One of the most exciting applications of artificial intelligence (AI) is automated scientific discovery based on previously amassed data, coupled with restrictions provided by known physical principles, including symmetries and conservation laws. Such automated hypothesis creation and verification can assist scientists in studying complex phenomena, where traditional physical intuition may fail. Here we develop a platform based on a generalized Onsager principle to learn macroscopic dynamical descriptions of arbitrary stochastic dissipative systems directly from observations of their microscopic trajectories. Our method simultaneously constructs reduced thermodynamic coordinates and interprets the dynamics on these coordinates. We demonstrate its effectiveness by studying theoretically and validating experimentally the stretching of long polymer chains in an externally applied field. Specifically, we learn three interpretable thermodynamic coordinates and build a dynamical landscape of polymer stretching, including the identification of stable and transition states and the control of the stretching rate. Our general methodology can be used to address a wide range of scientific and technological applications.
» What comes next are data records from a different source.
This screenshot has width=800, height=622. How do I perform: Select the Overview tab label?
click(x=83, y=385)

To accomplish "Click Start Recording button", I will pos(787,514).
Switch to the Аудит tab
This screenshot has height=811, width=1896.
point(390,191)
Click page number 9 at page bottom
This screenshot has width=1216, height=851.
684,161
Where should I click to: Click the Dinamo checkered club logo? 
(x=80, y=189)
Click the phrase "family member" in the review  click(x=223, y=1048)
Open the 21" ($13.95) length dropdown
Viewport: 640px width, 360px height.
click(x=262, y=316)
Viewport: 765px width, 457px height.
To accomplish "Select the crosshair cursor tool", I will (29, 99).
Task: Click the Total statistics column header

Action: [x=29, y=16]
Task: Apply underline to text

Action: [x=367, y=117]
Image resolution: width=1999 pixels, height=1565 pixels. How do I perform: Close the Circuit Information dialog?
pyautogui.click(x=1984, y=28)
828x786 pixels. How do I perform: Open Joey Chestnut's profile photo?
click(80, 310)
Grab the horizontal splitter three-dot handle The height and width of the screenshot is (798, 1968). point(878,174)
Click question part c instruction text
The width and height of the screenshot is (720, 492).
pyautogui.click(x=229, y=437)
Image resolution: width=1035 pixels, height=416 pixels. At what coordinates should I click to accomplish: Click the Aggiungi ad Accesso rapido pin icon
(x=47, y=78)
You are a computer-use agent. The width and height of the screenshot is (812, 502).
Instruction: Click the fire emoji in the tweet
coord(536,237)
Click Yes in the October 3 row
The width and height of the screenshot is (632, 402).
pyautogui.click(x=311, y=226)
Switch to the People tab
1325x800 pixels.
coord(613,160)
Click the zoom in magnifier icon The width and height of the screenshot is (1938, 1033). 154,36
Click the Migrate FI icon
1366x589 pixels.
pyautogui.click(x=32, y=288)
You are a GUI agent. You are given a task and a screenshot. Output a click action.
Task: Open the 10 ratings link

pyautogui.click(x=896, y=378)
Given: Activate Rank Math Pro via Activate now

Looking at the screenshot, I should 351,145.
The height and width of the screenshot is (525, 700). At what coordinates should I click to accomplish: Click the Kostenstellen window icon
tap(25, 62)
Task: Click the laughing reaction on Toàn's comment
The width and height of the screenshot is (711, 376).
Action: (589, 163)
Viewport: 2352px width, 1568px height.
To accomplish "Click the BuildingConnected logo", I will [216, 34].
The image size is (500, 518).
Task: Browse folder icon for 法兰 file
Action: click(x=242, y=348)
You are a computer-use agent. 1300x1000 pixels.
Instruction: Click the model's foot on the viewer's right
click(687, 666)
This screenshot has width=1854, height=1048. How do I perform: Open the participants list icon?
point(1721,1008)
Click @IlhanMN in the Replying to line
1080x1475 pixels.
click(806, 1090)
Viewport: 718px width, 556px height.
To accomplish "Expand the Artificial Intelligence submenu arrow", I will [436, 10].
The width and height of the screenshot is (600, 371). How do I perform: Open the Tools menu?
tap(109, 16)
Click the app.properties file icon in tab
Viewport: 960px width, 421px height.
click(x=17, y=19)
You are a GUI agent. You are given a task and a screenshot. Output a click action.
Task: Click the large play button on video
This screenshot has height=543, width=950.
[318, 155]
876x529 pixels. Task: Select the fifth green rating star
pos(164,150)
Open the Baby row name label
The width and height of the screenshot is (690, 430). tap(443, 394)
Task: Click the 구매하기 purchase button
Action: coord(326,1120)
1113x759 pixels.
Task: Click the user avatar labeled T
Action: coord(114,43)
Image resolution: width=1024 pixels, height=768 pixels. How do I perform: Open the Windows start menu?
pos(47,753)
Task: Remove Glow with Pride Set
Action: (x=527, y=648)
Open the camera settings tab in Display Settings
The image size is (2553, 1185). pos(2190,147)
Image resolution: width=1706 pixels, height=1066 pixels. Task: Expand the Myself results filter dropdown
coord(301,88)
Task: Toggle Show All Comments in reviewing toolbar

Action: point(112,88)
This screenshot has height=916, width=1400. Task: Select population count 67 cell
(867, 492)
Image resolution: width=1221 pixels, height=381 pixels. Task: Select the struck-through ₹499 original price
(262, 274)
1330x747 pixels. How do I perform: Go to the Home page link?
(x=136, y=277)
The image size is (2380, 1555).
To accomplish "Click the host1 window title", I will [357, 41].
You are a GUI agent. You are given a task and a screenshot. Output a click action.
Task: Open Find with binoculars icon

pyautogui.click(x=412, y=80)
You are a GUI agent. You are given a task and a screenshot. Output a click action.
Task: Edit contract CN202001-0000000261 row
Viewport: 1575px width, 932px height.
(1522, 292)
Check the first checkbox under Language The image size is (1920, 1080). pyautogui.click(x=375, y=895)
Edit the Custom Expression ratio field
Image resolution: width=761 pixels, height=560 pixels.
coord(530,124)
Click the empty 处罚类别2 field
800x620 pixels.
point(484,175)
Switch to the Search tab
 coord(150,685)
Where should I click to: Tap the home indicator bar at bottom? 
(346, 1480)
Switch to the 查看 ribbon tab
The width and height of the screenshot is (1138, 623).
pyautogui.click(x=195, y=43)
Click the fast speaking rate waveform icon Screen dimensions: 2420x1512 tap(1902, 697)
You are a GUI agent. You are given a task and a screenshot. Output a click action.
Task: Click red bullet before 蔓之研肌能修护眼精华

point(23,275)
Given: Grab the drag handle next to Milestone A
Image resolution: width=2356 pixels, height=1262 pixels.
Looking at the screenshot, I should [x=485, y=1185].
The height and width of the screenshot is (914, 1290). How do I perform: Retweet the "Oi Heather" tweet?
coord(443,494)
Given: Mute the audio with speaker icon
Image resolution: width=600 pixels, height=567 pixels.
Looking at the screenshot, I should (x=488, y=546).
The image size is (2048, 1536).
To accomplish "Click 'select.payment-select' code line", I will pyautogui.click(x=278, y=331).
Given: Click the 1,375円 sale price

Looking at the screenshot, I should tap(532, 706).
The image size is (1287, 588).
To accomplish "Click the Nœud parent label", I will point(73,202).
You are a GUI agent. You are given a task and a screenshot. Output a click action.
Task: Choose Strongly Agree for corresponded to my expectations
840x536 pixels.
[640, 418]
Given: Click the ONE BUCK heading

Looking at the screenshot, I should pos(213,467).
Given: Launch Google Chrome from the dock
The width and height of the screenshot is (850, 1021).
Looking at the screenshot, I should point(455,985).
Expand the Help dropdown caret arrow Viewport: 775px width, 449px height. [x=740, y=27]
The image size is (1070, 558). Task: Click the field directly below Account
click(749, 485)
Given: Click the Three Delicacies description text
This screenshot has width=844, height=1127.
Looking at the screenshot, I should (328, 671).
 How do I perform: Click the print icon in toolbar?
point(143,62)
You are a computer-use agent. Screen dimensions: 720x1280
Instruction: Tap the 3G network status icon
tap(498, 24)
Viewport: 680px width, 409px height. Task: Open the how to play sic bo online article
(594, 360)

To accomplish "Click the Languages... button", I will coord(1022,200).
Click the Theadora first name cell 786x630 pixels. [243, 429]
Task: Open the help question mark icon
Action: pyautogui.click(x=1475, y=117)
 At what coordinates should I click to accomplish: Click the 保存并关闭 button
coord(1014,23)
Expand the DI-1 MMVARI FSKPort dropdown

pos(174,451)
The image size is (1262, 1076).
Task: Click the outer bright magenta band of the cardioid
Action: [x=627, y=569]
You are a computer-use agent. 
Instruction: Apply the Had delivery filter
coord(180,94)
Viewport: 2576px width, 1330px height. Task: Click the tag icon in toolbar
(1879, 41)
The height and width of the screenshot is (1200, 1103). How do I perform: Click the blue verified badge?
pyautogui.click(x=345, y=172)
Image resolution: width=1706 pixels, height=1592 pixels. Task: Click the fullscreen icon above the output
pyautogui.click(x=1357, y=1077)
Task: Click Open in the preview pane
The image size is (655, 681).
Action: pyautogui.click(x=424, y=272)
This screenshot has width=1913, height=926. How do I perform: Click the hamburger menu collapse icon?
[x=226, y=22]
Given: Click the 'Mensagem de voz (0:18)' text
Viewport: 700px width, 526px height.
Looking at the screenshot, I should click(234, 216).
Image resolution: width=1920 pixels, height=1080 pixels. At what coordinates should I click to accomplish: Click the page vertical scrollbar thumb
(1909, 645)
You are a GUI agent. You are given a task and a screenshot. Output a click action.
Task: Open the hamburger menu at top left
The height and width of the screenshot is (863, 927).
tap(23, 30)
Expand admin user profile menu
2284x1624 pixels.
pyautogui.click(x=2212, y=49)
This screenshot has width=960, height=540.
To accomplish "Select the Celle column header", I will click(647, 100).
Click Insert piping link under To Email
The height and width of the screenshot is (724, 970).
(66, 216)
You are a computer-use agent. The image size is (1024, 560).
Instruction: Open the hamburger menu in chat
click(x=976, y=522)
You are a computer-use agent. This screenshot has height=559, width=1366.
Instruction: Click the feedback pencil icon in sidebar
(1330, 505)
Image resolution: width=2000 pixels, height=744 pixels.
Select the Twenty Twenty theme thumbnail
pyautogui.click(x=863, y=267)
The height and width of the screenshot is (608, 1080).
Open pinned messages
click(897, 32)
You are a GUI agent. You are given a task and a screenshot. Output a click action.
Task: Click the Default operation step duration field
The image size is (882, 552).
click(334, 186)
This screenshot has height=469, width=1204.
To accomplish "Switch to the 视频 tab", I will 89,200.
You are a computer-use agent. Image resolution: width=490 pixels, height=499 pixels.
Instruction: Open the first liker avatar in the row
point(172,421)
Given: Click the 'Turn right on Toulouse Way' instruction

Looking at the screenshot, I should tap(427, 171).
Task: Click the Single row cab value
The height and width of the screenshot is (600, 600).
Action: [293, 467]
翻译：人工智能最令人振奋的应用之一是基于先前积累的数据，结合已知物理原理（包括对称性和守恒律）的约束，实现自动化科学发现。这种自动化的假说生成与验证可以帮助科学家研究传统物理直觉可能失效的复杂现象。在此，我们基于广义昂萨格原理开发了一个平台，通过直接观测任意随机耗散系统的微观轨迹来学习其宏观动力学描述。该方法同时构建约化热力学坐标并解释这些坐标上的动力学行为。我们通过理论研究和实验验证了长聚合物链在外加场中的拉伸过程，证明了该方法的有效性。具体而言，我们学习到了三个可解释的热力学坐标，构建了聚合物拉伸的动力学景观，包括识别稳定态和过渡态，以及控制拉伸速率。该通用方法可广泛应用于众多科学和技术领域。